[Opening Exercise materials section]
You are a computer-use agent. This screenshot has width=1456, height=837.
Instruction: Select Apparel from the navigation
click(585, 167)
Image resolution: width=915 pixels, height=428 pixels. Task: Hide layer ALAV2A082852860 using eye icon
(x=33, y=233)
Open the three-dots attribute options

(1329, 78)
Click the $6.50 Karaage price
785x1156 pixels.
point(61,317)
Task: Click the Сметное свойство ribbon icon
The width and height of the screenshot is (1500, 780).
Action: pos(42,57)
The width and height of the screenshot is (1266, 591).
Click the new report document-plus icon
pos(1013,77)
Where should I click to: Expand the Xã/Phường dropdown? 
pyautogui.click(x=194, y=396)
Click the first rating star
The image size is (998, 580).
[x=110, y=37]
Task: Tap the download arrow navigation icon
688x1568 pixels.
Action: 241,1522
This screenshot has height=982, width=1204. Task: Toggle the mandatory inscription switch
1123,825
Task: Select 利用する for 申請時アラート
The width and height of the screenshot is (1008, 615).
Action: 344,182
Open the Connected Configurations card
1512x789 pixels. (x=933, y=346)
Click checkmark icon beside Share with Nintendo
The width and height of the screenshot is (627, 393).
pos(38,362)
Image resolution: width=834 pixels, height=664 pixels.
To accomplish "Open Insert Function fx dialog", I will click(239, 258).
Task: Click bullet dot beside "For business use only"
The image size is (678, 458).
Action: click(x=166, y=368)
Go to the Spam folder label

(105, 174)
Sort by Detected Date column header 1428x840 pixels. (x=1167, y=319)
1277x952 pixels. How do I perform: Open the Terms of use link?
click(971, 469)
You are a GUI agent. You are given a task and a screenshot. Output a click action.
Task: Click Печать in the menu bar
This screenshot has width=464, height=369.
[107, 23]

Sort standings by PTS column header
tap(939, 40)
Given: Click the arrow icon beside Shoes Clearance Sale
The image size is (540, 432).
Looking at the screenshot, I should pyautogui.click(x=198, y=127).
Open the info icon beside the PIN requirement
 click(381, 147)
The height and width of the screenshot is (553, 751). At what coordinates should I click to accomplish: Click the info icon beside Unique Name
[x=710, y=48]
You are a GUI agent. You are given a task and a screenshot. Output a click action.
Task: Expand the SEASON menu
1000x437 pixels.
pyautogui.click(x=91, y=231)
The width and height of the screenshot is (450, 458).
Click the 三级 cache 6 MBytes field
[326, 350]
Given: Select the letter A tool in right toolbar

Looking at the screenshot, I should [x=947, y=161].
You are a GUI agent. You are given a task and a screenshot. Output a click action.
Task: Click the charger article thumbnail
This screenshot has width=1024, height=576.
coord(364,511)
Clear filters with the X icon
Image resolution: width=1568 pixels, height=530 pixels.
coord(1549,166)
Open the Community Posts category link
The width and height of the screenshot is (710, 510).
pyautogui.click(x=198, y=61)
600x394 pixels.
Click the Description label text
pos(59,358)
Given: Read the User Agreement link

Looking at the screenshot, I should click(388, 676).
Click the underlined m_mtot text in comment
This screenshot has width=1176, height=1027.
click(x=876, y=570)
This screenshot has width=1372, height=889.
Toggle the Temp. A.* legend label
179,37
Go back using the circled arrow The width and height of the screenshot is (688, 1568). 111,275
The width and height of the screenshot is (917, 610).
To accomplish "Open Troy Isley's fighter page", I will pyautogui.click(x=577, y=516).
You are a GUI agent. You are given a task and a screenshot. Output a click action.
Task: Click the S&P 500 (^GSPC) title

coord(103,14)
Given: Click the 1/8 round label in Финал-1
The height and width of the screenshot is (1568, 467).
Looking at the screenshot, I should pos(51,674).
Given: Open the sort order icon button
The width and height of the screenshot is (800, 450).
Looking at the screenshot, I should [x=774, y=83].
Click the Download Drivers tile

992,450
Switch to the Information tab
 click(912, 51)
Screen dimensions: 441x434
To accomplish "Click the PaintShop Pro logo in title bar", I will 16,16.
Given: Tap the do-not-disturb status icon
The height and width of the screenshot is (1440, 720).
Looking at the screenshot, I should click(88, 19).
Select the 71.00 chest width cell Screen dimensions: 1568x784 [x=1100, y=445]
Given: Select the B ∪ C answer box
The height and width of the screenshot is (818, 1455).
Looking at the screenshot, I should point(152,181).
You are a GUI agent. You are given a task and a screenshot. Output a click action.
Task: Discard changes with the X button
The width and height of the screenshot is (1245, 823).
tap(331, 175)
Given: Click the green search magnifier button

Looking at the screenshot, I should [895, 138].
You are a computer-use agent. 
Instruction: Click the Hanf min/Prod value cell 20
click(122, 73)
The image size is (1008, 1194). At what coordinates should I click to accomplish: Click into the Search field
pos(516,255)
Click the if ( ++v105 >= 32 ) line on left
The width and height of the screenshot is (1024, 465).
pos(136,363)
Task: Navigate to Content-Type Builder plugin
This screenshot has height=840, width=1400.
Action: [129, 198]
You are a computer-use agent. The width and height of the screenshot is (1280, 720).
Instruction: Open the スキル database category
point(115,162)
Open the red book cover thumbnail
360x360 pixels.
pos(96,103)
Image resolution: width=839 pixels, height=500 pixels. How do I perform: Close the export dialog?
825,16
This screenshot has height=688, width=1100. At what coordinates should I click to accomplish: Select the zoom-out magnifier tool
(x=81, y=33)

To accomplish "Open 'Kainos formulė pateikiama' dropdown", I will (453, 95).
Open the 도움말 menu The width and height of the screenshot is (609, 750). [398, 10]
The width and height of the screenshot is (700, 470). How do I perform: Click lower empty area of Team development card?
[Closing Exercise materials section]
_Problem details_. Every entry, from the first line to the last, should be retyped exactly.

_Response_.
You are a computer-use agent. This screenshot has width=1456, height=837.
Instruction: Select Apparel from the navigation
click(585, 167)
Image resolution: width=915 pixels, height=428 pixels. Task: Hide layer ALAV2A082852860 using eye icon
(x=33, y=233)
Open the three-dots attribute options

(1329, 78)
Click the $6.50 Karaage price
785x1156 pixels.
point(61,317)
Task: Click the Сметное свойство ribbon icon
The width and height of the screenshot is (1500, 780).
Action: pos(42,57)
The width and height of the screenshot is (1266, 591).
Click the new report document-plus icon
pos(1013,77)
Where should I click to: Expand the Xã/Phường dropdown? 
pyautogui.click(x=194, y=396)
Click the first rating star
The image size is (998, 580).
[x=110, y=37]
Task: Tap the download arrow navigation icon
688x1568 pixels.
Action: 241,1522
This screenshot has height=982, width=1204. Task: Toggle the mandatory inscription switch
1123,825
Task: Select 利用する for 申請時アラート
The width and height of the screenshot is (1008, 615).
Action: 344,182
Open the Connected Configurations card
1512x789 pixels. (x=933, y=346)
Click checkmark icon beside Share with Nintendo
The width and height of the screenshot is (627, 393).
pos(38,362)
Image resolution: width=834 pixels, height=664 pixels.
To accomplish "Open Insert Function fx dialog", I will click(239, 258).
Task: Click bullet dot beside "For business use only"
The image size is (678, 458).
Action: click(x=166, y=368)
Go to the Spam folder label

(105, 174)
Sort by Detected Date column header 1428x840 pixels. (x=1167, y=319)
1277x952 pixels. How do I perform: Open the Terms of use link?
click(971, 469)
You are a GUI agent. You are given a task and a screenshot. Output a click action.
Task: Click Печать in the menu bar
This screenshot has width=464, height=369.
[107, 23]

Sort standings by PTS column header
tap(939, 40)
Given: Click the arrow icon beside Shoes Clearance Sale
The image size is (540, 432).
Looking at the screenshot, I should pyautogui.click(x=198, y=127).
Open the info icon beside the PIN requirement
 click(381, 147)
The height and width of the screenshot is (553, 751). At what coordinates should I click to accomplish: Click the info icon beside Unique Name
[x=710, y=48]
You are a GUI agent. You are given a task and a screenshot. Output a click action.
Task: Expand the SEASON menu
1000x437 pixels.
pyautogui.click(x=91, y=231)
The width and height of the screenshot is (450, 458).
Click the 三级 cache 6 MBytes field
[326, 350]
Given: Select the letter A tool in right toolbar

Looking at the screenshot, I should [x=947, y=161].
You are a GUI agent. You are given a task and a screenshot. Output a click action.
Task: Click the charger article thumbnail
This screenshot has width=1024, height=576.
coord(364,511)
Clear filters with the X icon
Image resolution: width=1568 pixels, height=530 pixels.
coord(1549,166)
Open the Community Posts category link
The width and height of the screenshot is (710, 510).
pyautogui.click(x=198, y=61)
600x394 pixels.
Click the Description label text
pos(59,358)
Given: Read the User Agreement link

Looking at the screenshot, I should click(388, 676).
Click the underlined m_mtot text in comment
This screenshot has width=1176, height=1027.
click(x=876, y=570)
This screenshot has width=1372, height=889.
Toggle the Temp. A.* legend label
179,37
Go back using the circled arrow The width and height of the screenshot is (688, 1568). 111,275
The width and height of the screenshot is (917, 610).
To accomplish "Open Troy Isley's fighter page", I will pyautogui.click(x=577, y=516).
You are a GUI agent. You are given a task and a screenshot. Output a click action.
Task: Click the S&P 500 (^GSPC) title

coord(103,14)
Given: Click the 1/8 round label in Финал-1
The height and width of the screenshot is (1568, 467).
Looking at the screenshot, I should pos(51,674).
Given: Open the sort order icon button
The width and height of the screenshot is (800, 450).
Looking at the screenshot, I should [x=774, y=83].
Click the Download Drivers tile

992,450
Switch to the Information tab
 click(912, 51)
Screen dimensions: 441x434
To accomplish "Click the PaintShop Pro logo in title bar", I will 16,16.
Given: Tap the do-not-disturb status icon
The height and width of the screenshot is (1440, 720).
Looking at the screenshot, I should click(88, 19).
Select the 71.00 chest width cell Screen dimensions: 1568x784 [x=1100, y=445]
Given: Select the B ∪ C answer box
The height and width of the screenshot is (818, 1455).
Looking at the screenshot, I should point(152,181).
You are a GUI agent. You are given a task and a screenshot. Output a click action.
Task: Discard changes with the X button
The width and height of the screenshot is (1245, 823).
tap(331, 175)
Given: Click the green search magnifier button

Looking at the screenshot, I should [895, 138].
You are a computer-use agent. 
Instruction: Click the Hanf min/Prod value cell 20
click(122, 73)
The image size is (1008, 1194). At what coordinates should I click to accomplish: Click into the Search field
pos(516,255)
Click the if ( ++v105 >= 32 ) line on left
The width and height of the screenshot is (1024, 465).
pos(136,363)
Task: Navigate to Content-Type Builder plugin
This screenshot has height=840, width=1400.
Action: [129, 198]
You are a computer-use agent. The width and height of the screenshot is (1280, 720).
Instruction: Open the スキル database category
point(115,162)
Open the red book cover thumbnail
360x360 pixels.
pos(96,103)
Image resolution: width=839 pixels, height=500 pixels. How do I perform: Close the export dialog?
825,16
This screenshot has height=688, width=1100. At what coordinates should I click to accomplish: Select the zoom-out magnifier tool
(x=81, y=33)

To accomplish "Open 'Kainos formulė pateikiama' dropdown", I will (453, 95).
Open the 도움말 menu The width and height of the screenshot is (609, 750). [398, 10]
The width and height of the screenshot is (700, 470). How do I perform: Click lower empty area of Team development card?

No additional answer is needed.